■ **DATASET**:
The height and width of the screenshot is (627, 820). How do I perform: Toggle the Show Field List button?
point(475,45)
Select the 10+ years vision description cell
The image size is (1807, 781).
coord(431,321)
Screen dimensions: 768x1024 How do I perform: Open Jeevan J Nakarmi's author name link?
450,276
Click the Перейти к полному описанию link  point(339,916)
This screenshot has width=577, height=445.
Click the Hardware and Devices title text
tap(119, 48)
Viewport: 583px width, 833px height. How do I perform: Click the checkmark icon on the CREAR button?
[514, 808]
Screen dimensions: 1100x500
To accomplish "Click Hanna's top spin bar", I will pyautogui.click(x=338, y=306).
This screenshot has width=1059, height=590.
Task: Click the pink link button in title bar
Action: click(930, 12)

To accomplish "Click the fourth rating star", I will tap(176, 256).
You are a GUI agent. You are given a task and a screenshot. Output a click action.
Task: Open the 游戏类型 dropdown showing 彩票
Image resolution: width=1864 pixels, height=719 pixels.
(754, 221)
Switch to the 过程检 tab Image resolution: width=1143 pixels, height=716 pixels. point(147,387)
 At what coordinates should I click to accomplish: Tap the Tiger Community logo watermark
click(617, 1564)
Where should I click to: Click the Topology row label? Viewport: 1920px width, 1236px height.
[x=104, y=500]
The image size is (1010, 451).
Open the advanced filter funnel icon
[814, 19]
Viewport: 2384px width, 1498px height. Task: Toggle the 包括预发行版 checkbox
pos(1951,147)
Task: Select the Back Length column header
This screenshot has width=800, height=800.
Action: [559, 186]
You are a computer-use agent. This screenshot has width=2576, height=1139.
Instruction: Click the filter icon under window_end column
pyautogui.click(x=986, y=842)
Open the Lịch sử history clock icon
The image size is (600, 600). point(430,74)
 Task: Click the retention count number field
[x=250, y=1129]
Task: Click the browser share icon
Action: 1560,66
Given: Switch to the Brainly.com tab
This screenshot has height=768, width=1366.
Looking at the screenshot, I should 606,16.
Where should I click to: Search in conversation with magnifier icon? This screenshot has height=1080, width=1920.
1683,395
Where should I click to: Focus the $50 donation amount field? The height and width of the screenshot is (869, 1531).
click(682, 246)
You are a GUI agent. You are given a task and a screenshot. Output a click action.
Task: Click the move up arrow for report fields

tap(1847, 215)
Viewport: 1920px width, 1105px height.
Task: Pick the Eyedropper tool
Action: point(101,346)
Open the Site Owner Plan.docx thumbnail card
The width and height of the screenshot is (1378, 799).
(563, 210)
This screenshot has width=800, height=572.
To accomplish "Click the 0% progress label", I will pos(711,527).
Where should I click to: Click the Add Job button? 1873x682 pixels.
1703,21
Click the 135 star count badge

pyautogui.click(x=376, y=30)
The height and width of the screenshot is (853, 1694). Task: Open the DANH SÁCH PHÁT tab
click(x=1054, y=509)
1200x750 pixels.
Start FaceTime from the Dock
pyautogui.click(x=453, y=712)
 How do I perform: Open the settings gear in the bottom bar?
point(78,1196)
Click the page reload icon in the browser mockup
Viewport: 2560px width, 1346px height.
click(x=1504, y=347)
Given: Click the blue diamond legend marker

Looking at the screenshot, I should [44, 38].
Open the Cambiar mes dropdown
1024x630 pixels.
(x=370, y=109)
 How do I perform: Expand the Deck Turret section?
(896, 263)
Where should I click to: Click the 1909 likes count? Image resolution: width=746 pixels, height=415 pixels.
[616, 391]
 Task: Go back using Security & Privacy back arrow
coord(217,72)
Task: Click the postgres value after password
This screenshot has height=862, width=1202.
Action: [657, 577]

■ **THE PROBLEM**: Gather every line from the entries above that contains the word "will".

■ **RESULT OF THIS EXERCISE**:
To accomplish "Click Hanna's top spin bar", I will pyautogui.click(x=338, y=306).
To accomplish "Click the fourth rating star", I will tap(176, 256).
To accomplish "Click the 0% progress label", I will pos(711,527).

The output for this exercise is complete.